Default technical indicators seldom yield positive returns consistently. By applying filters and adjustments, we can enhance strategies to minimize poor signals and improve profitability, thus serving as a risk management tool to avoid low-confidence trades.
The objective of this study is to back-test a strategy involving three types of RSI to compare their performance. The strategy dictates that a long position should be initiated when RSI values are oversold, while a short position should be established when RSI values are overbought. An oversold condition exists when bearish momentum drives the RSI toward lower limits, whereas an overbought condition emerges when bullish momentum pushes it to upper limits.
This strategy will be tested on five major currency pairs. For a fair comparison, transaction costs will be excluded, as the goal is not to identify a deployable profitable strategy but to answer the following questions:
- Which RSI strategy performed best over the past decade?
- Which one exhibited a superior hit ratio?

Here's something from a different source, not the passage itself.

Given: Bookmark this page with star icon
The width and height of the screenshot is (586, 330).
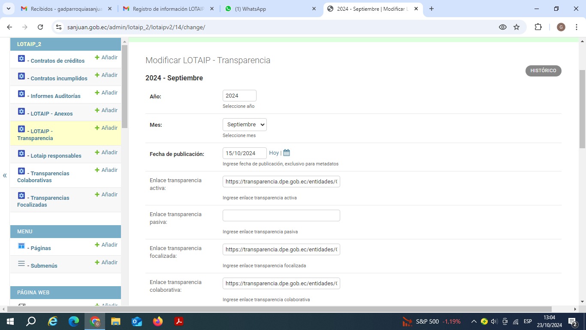Looking at the screenshot, I should (x=517, y=27).

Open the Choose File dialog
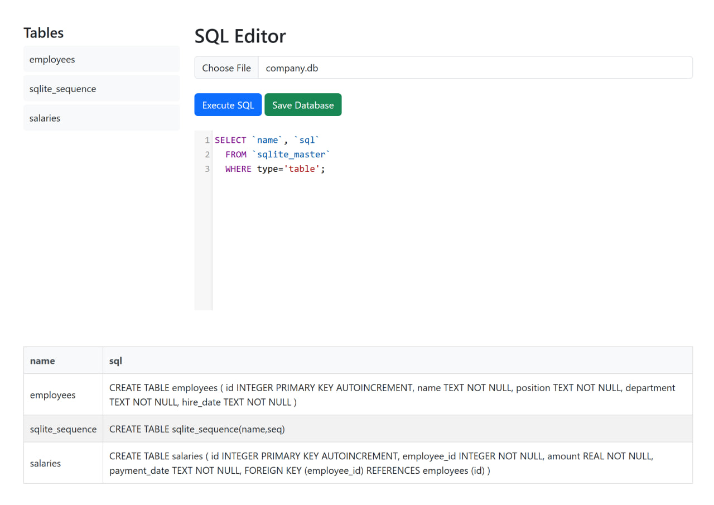pyautogui.click(x=226, y=68)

The back-test will utilize hourly FX data from 01/01/2011. The hourly timeframe is chosen for its data richness and signal availability, allowing us to examine intraday strategies effectively. Additionally, lower timeframes offer a theoretical advantage in technical analysis, often overshadowed by fundamental analysis in higher timeframes due to other influencing variables.
We will evaluate three indicators, discussed in detail in subsequent sections: the standard 14-period RSI, a modified RSI using a simple moving average instead of a smoothed moving average, and a correlation-adjusted RSI (CARSI) that filters signals based on specific criteria. When back-testing a strategy, we must also consider exit techniques.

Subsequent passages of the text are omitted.